**Stated task**
Copy the records verbatim, from the line containing "708x433 pixels." through the line containing "coord(1216,391)", including both of those lines.

**Dataset rows**
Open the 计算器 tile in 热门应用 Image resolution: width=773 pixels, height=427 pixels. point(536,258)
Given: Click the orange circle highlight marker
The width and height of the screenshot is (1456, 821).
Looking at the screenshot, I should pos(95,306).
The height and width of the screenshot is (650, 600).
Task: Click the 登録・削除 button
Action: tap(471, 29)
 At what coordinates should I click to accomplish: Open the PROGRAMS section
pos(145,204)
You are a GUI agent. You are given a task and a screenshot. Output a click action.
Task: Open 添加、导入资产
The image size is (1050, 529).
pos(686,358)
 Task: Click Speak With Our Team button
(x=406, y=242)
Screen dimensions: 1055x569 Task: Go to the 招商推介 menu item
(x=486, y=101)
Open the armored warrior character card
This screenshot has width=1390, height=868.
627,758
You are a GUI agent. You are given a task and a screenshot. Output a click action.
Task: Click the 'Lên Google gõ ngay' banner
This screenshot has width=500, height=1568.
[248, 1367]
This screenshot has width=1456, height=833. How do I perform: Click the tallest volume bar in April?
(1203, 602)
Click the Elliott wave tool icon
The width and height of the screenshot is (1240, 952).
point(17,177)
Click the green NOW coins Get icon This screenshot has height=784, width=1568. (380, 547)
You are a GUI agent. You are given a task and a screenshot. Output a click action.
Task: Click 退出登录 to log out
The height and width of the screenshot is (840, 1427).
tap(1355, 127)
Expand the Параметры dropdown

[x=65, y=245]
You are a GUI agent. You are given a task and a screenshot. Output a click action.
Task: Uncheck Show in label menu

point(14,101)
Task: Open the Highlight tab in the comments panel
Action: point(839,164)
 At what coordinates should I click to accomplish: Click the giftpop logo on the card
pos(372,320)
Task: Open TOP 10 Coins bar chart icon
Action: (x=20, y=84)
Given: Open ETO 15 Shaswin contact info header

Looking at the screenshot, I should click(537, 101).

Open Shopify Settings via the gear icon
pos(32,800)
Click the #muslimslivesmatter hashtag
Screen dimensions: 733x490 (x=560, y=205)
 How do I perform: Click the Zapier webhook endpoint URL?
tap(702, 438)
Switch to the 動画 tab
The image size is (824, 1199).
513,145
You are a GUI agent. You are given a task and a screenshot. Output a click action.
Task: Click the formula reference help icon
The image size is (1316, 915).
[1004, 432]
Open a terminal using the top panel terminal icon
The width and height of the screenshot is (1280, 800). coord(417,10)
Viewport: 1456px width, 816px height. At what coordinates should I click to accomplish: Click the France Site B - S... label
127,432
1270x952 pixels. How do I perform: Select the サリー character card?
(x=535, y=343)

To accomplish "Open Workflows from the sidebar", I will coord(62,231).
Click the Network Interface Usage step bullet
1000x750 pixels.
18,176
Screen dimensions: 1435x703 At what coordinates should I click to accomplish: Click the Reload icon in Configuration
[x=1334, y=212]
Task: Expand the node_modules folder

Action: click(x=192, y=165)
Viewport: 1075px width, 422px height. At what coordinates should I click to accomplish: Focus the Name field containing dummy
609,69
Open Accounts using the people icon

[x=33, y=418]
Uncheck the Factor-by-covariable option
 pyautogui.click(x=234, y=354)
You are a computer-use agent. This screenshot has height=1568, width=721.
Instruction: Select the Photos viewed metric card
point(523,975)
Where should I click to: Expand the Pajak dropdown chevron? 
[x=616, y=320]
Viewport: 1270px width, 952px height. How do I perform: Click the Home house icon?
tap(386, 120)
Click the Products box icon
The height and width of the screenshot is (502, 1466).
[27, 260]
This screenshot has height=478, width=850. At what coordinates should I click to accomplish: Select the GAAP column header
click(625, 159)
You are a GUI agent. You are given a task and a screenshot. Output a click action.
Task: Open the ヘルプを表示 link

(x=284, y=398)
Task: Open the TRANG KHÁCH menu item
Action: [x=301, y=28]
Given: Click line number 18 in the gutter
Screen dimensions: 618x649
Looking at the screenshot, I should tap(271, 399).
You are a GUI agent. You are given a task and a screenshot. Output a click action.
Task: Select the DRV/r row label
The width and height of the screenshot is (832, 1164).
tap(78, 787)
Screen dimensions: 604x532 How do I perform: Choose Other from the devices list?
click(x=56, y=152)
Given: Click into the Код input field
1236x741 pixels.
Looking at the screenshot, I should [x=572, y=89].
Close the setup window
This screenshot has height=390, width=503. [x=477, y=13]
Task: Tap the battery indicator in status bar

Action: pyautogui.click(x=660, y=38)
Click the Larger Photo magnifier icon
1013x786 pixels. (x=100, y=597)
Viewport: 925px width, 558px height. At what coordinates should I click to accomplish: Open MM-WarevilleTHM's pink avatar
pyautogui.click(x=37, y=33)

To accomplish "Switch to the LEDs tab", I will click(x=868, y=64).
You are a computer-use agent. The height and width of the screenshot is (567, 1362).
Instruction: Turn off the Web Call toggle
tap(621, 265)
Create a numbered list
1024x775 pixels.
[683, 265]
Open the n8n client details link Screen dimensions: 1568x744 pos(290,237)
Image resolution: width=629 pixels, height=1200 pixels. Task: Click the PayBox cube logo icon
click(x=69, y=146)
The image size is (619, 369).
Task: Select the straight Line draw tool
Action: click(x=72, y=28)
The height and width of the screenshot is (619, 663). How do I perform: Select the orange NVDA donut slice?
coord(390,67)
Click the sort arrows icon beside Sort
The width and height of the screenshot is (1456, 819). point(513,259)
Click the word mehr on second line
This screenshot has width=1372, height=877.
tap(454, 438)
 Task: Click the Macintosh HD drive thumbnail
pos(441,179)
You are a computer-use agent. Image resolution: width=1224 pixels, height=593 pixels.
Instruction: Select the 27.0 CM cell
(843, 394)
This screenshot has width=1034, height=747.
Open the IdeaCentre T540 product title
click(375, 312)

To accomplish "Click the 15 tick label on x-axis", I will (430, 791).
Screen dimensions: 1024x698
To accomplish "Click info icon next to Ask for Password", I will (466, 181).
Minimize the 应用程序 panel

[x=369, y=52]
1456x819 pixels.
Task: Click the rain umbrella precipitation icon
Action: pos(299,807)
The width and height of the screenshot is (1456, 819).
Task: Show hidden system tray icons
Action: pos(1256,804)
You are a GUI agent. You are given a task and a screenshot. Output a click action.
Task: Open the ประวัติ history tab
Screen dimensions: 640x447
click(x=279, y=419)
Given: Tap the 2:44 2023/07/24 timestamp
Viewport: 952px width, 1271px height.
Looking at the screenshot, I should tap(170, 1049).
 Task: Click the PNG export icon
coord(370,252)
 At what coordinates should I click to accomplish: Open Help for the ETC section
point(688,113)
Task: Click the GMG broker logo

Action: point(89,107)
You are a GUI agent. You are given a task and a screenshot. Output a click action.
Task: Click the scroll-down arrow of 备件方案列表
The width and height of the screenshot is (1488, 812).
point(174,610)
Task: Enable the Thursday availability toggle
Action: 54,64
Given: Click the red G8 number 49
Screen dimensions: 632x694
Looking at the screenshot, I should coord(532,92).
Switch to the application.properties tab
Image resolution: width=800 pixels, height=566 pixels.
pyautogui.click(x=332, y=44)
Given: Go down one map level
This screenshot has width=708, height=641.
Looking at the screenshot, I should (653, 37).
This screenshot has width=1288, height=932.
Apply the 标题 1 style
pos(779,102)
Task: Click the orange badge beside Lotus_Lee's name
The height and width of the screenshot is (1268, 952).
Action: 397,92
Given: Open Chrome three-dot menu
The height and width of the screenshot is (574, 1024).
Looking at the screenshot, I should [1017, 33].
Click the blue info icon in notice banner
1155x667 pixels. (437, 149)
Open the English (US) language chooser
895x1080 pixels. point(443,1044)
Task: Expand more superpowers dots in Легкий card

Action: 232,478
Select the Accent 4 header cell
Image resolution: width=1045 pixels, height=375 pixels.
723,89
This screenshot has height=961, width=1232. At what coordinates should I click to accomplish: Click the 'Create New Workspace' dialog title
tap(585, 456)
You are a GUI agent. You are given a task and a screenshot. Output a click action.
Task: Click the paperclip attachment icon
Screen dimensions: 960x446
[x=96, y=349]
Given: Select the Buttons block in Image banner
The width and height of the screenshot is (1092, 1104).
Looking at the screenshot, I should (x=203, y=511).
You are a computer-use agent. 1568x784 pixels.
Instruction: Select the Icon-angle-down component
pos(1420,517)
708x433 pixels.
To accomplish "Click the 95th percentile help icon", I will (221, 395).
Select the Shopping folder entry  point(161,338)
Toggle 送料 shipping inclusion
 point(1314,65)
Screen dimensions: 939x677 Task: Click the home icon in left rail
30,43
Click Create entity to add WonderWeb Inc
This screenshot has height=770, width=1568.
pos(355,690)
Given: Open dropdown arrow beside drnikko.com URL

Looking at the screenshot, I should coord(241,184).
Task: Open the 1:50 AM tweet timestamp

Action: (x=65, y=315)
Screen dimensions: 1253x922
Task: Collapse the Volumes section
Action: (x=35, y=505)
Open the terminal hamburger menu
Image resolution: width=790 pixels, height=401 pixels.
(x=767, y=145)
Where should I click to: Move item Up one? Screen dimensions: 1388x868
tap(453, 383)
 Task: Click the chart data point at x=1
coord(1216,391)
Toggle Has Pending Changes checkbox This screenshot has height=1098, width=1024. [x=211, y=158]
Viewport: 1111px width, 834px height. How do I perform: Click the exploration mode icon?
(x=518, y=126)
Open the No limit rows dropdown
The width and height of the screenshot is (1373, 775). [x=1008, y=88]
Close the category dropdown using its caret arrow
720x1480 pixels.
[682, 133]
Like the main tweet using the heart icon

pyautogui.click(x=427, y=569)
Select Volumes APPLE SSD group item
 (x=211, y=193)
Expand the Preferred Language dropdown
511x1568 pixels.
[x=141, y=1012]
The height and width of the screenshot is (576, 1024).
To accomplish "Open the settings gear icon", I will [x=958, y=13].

**Answer to the task**
708x433 pixels.
To accomplish "Click the 95th percentile help icon", I will (221, 395).
Select the Shopping folder entry  point(161,338)
Toggle 送料 shipping inclusion
 point(1314,65)
Screen dimensions: 939x677 Task: Click the home icon in left rail
30,43
Click Create entity to add WonderWeb Inc
This screenshot has height=770, width=1568.
pos(355,690)
Given: Open dropdown arrow beside drnikko.com URL

Looking at the screenshot, I should coord(241,184).
Task: Open the 1:50 AM tweet timestamp

Action: (x=65, y=315)
Screen dimensions: 1253x922
Task: Collapse the Volumes section
Action: (x=35, y=505)
Open the terminal hamburger menu
Image resolution: width=790 pixels, height=401 pixels.
(x=767, y=145)
Where should I click to: Move item Up one? Screen dimensions: 1388x868
tap(453, 383)
 Task: Click the chart data point at x=1
coord(1216,391)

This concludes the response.